Passage fourni ::
Quelques heures avant l’interdiction de tout rassemblement à New York, ils étaient une poignée, les uns loin des autres, pour célébrer un étonnant mariage en plein air, dans le quartier juif orthodoxe de Brooklyn.
Dans cette rue de Crown Heights, un couple, sous un dais de mariage juif, a dû prendre quelques libertés avec les traditions pour s’unir, malgré tout. « Ça a été une semaine folle », explique le marié, JJ Deitch, qui tient son épouse Fraida par la main. « Rien ne s’est passé comme normalement avant un mariage, mais ça a donné de l’énergie à la communauté. »
Après la cérémonie, le couple a embarqué dans une décapotable et remonté la rue, suivi par une file de véhicules dans lesquels se trouvaient les invités, certains portant des masques. Klaxons et vivas s’échappaient des voitures, sous le regard séduit d’habitants du quartier, qui pouvaient saluer le cortège de leur perron ou de la fenêtre de leur appartement.
« Nous avons donné à tout le monde une raison de se réjouir, et c’était fantastique », s’est félicité le marié. « On dirait que ça a vraiment été un beau moment pour beaucoup de monde. » Bien qu’ayant choisi de maintenir le mariage, le couple et leurs familles souhaitaient respecter, autant que possible, les consignes données par les autoritées en matière de distanciation sociale.
De 500 il y a une semaine, la limite des rassemblements est passée à 50, avant que le gouverneur de l’Etat de New York, Andrew Cuomo, n’annonce vendredi que tout regroupement serait interdit à compter de dimanche.
Il y a encore quelques jours, Crown Heights, où se trouve le siège mondial de la communauté juive orthodoxe Habad Loubavitch, célébrait la fête juive de Pourim, durant laquelle les enfants se promènent costumés. Mais depuis, synagogues et écoles ont fermé, à l’appel des rabbins, qui ont voulu éviter des « bétises », selon Baila Kievman, tante du marié, dans une ville où le coronavirus s’est répandu comme une trainée de poudre.

Extrait des données ::
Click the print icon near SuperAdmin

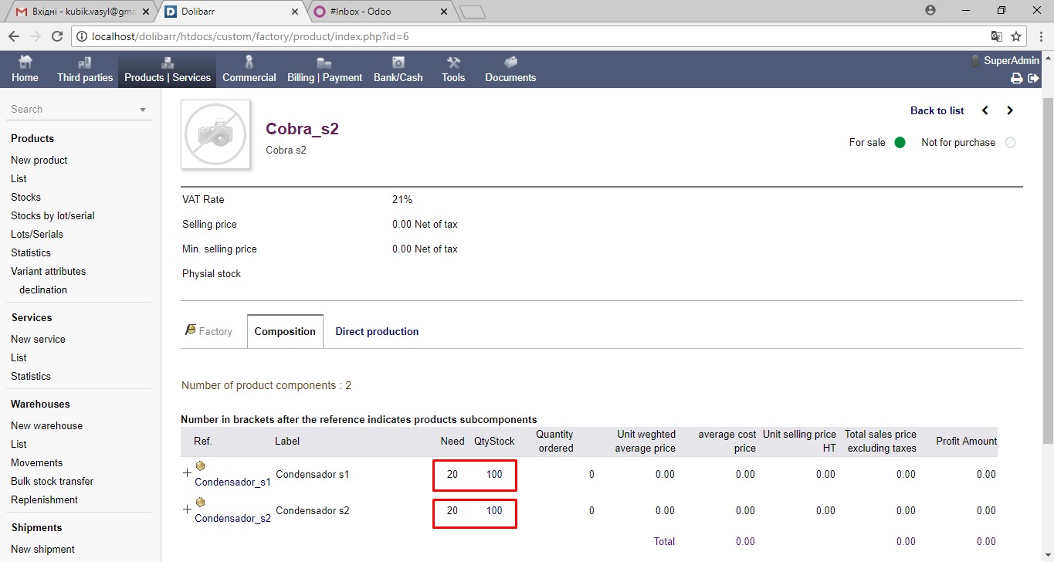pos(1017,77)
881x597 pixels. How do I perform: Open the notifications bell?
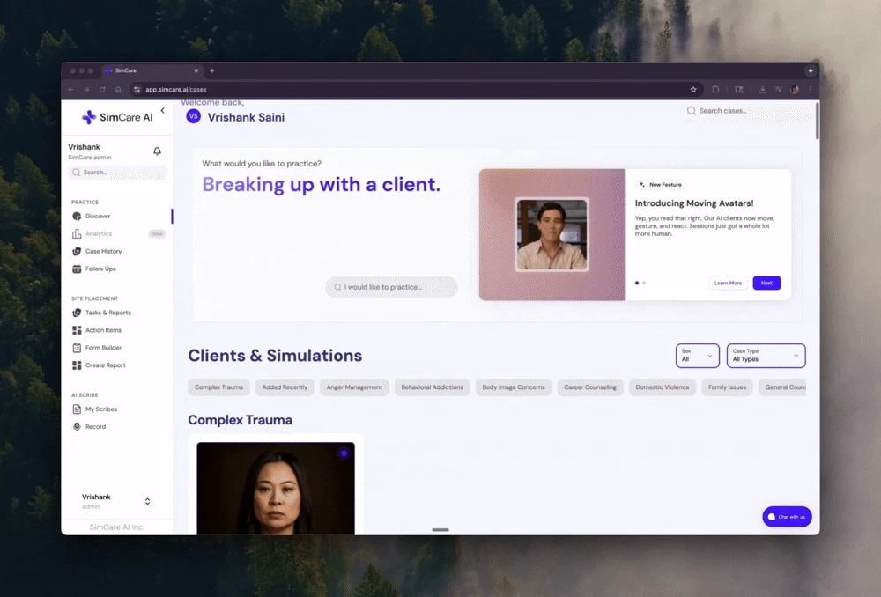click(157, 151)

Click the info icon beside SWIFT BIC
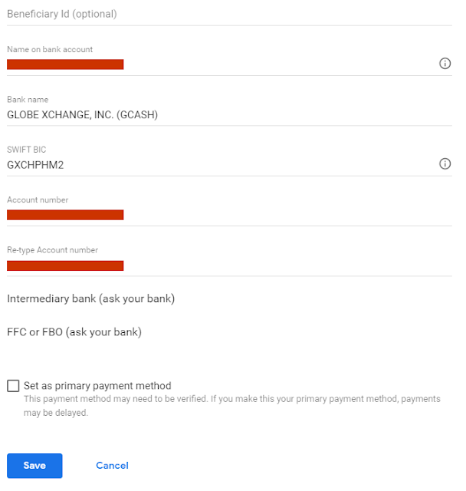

À faire ::
- a) Reformulez sous forme de liste le paragraphe du passage fourni qui commence par « Après la cérémonie », en conservant ses faits essentiels.
- b) Selon le passage fourni, pour quelle raison les synagogues et les écoles de Crown Heights ont-elles fermé ?
- c) Poursuivez le passage fourni, consacré au mariage célébré à Crown Heights, à partir de sa dernière phrase.

Réponses attendues ::
- a)
- Après la cérémonie, le couple est monté dans une décapotable et a remonté la rue.
- Une file de véhicules transportant les invités, dont certains portaient des masques, le suivait.
- Des klaxons et des vivas s'élevaient des voitures.
- Séduits, des habitants du quartier saluaient le cortège depuis leur perron ou la fenêtre de leur appartement.

- b) Les synagogues et les écoles ont fermé à l'appel des rabbins, qui voulaient prévenir tout écart de conduite, d'après Baila Kievman, tante du marié. Cette décision s'inscrivait dans un contexte où le coronavirus se propageait très rapidement dans la ville.

- c)
En deux jours, entre mercredi et vendredi, le nombre de cas dans la métropole américaine est passé de 2.009 à 5.683, avec un bilan de 43 morts. « Même si c’est un défi, nous savons que c’est maintenant une question de vie ou de mort », reconnait Baila Kievman, en manteau de fourrure et gants de protection.
« Nous allons apprécier bien davantage les choses qu’avant le coronavirus », dit-elle, admettant avoir versé une larme malgré les circonstances atypiques. « C’est formidable de réussir à inclure tout un quartier en respectant la distanciation sociale », s’enthousiasme Baila Kievman. « C’est sans précédent. »
« Le bon équilibre »
Mercredi, les autorités sanitaires de la ville de New York se sont inquiétées publiquement de la propagation accélérée du virus au sein des communautés hassidiques. Mardi, les pompiers ont interrompu un mariage à Williamsburg, l’un des trois quartiers à forte présence hassidique avec Crown Heights et Borough Park, alarmés par la présence de plus de 200 invités.
En 2018, une crise sanitaire s’était déclenchée dans certaines communautés hassidiques de Brooklyn, avec l’apparition de cas de rougeole. La maladie s’était répandue car plusieurs familles avaient refusé de faire vacciner leurs enfants.
« Ca a pris un peu de temps pour la communauté juive de réaliser qu’il fallait respecter les règles » en matière de santé publique et de prévention du coronavirus, observe Baila Kievman. « Mais je pense que maintenant, tout le monde comprend que c’est sérieux. »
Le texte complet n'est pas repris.